VALLETTA. Der Kapitän des Flüchtlingsschiffs „Lifeline“, Claus-Peter Reitsch, hat dem deutschen Staat vorgeworfen, ihn ihm Stich gelassen zu haben. Im Gegensatz zu anderen Nationen habe sich Deutschland nicht bereit erklärt, Passagiere von seinem Boot aufzunehmen, sagte er am Donnerstag der Nachrichtenagentur dpa.
Ende Juni lag Reitsch mit seinem Schiff und 234 zumeist schwarzafrikanischen Migranten an Bord vor Malta. Der Mittelmeerstaat hatte das Einlaufen in seine Häfen an die Bedingung geknüpft, daß die Flüchtlinge auf europäische Staaten verteilt werden.

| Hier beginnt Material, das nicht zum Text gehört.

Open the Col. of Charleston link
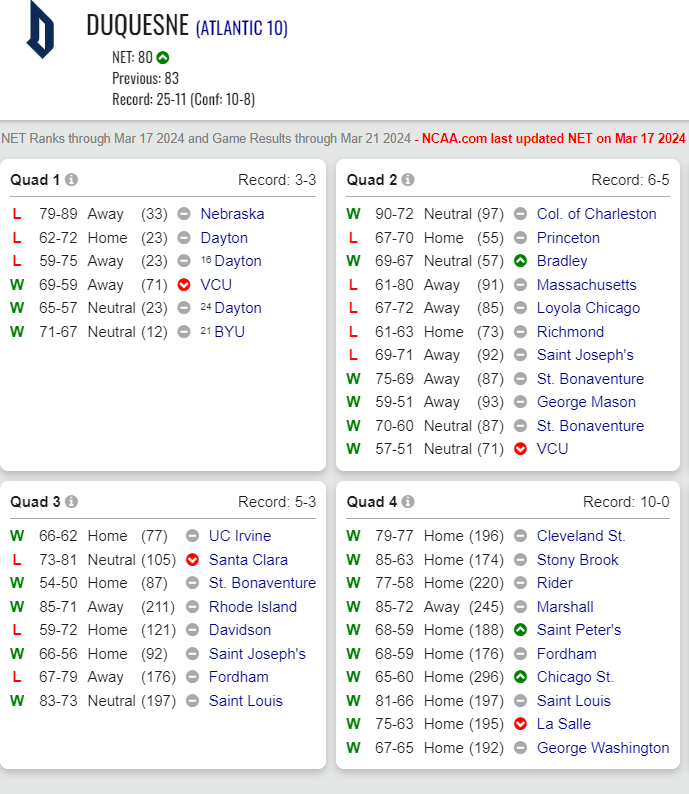 [596, 214]
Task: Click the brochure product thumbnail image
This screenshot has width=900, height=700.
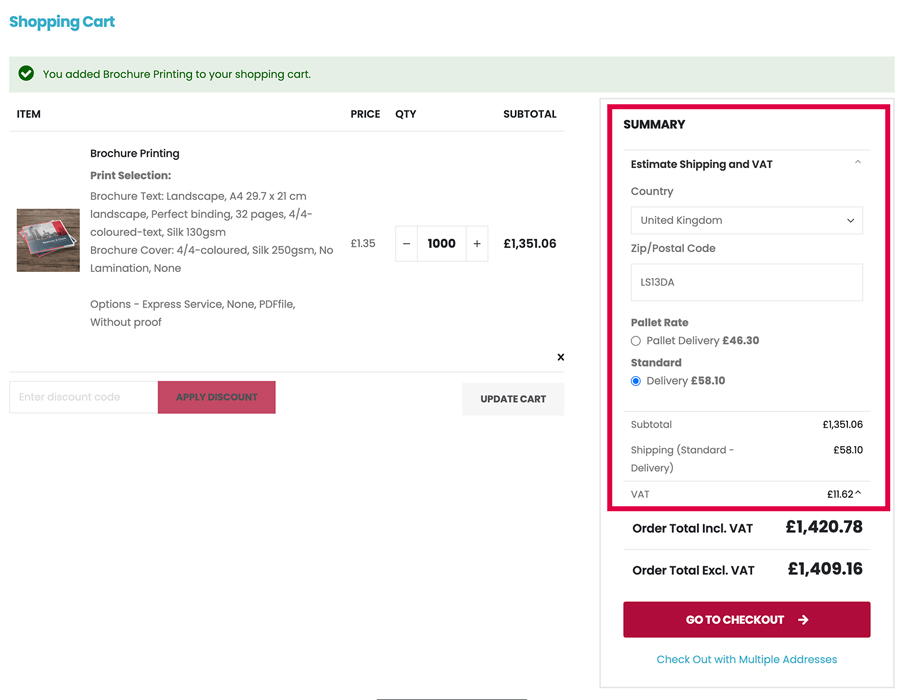Action: [47, 240]
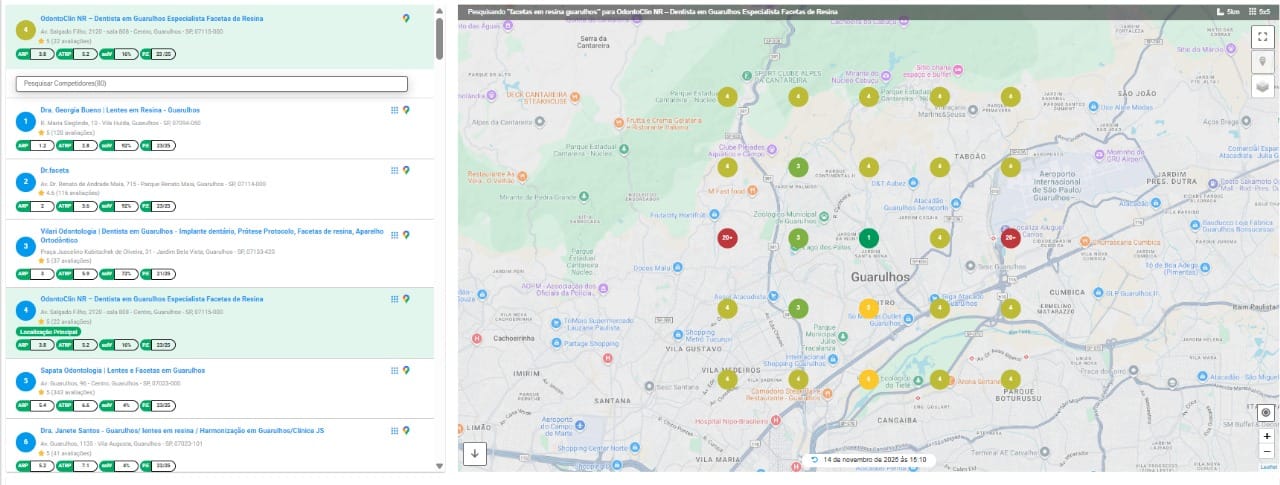Image resolution: width=1280 pixels, height=485 pixels.
Task: Open Google Maps icon for Dra. Janete Santos
Action: click(406, 432)
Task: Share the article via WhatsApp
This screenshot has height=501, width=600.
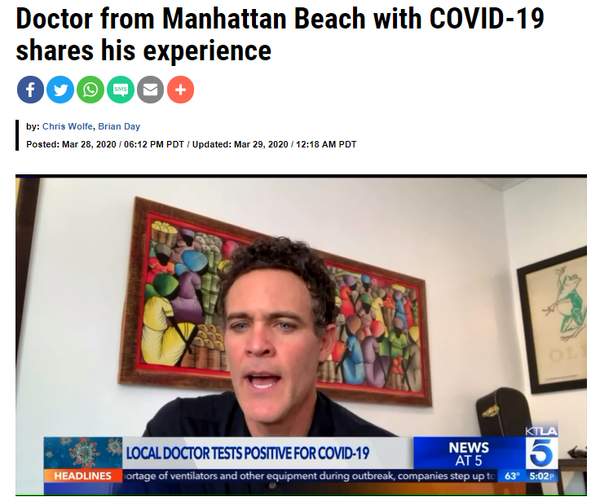Action: tap(90, 90)
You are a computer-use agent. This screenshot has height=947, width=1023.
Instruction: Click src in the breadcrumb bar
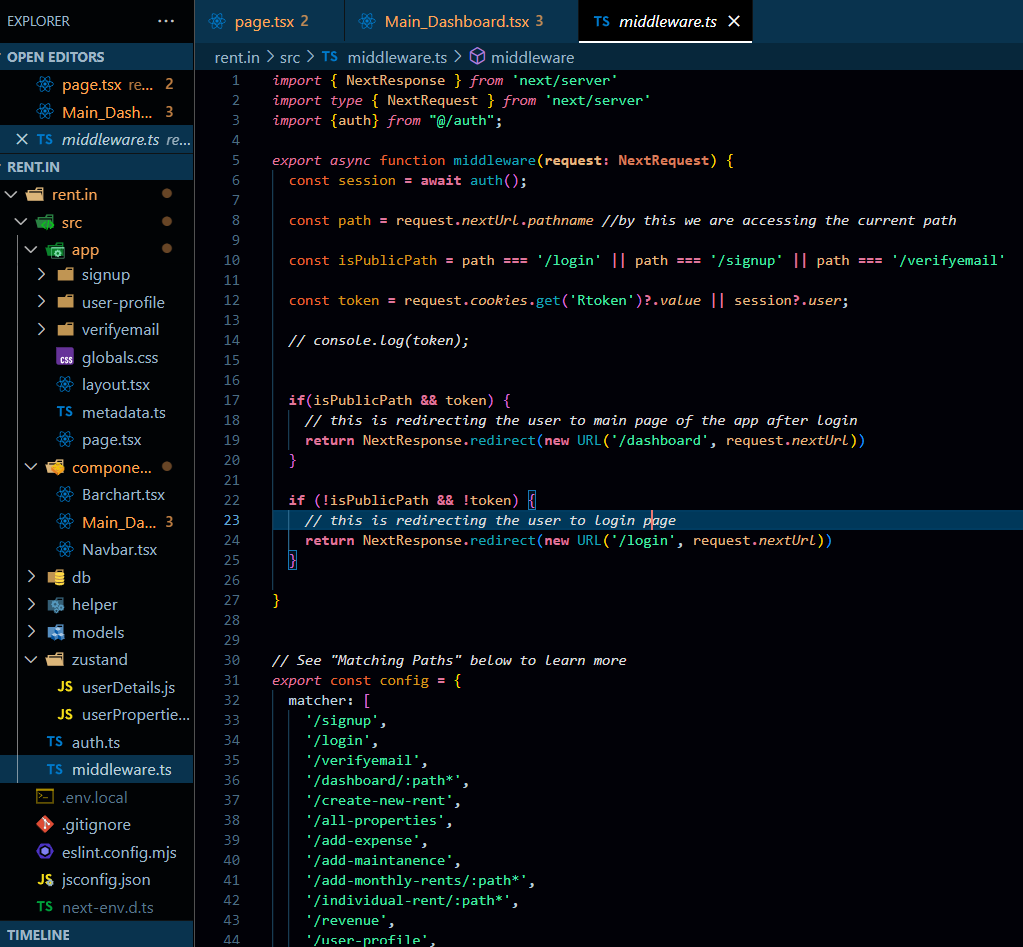pos(287,57)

Deutschland habe nichts zur Lösung der damaligen Situation unternommen. Er fühle sich als Staatsbürger „da schon ein Stück weit allein gelassen“.
Besatzung steht für weitere Arbeit bereit
Weiter kritisierte der 57 Jahre alte Kapitän, daß Flüchtlingshelfer mittlerweile kaum noch im Mittelmeer unterwegs sein könnten. „Man zieht jetzt einfach einen Vorhang vor dieses Schmierentheater, damit niemand mehr sehen kann, was da passiert.“
Reitsch betonte jedoch, er wolle weiter auf See nach Flüchtlingen suchen. „Ich denke, wenn die „Lifeline“ einen Kapitän braucht, dann werde ich sicher zur Verfügung stehen.“ Auch die Mannschaft sei wieder bereit.
Reitsch muß sich vor Gericht verantworten
Derzeit steht Reitsch in Malta vor Gericht. Ihm wird vorgeworfen ohne ordnungsgemäße Registrierung in maltesische Gewässer gefahren zu sein. Er darf demnächst nach Deutschland ausreisen, wolle jedoch zum nächsten Prozeßtermin am 30. Juli wieder vor Ort sein.
Am Montag hatte der ProSieben-Moderator Klass Heufer-Umlauf einen Spendenaufruf zum Chartern weiterer Flüchtlingsschiffe gestartet. Den Prozeß gegen Reitsch nannte er „bizarr, absurd und bescheuert“. (ag)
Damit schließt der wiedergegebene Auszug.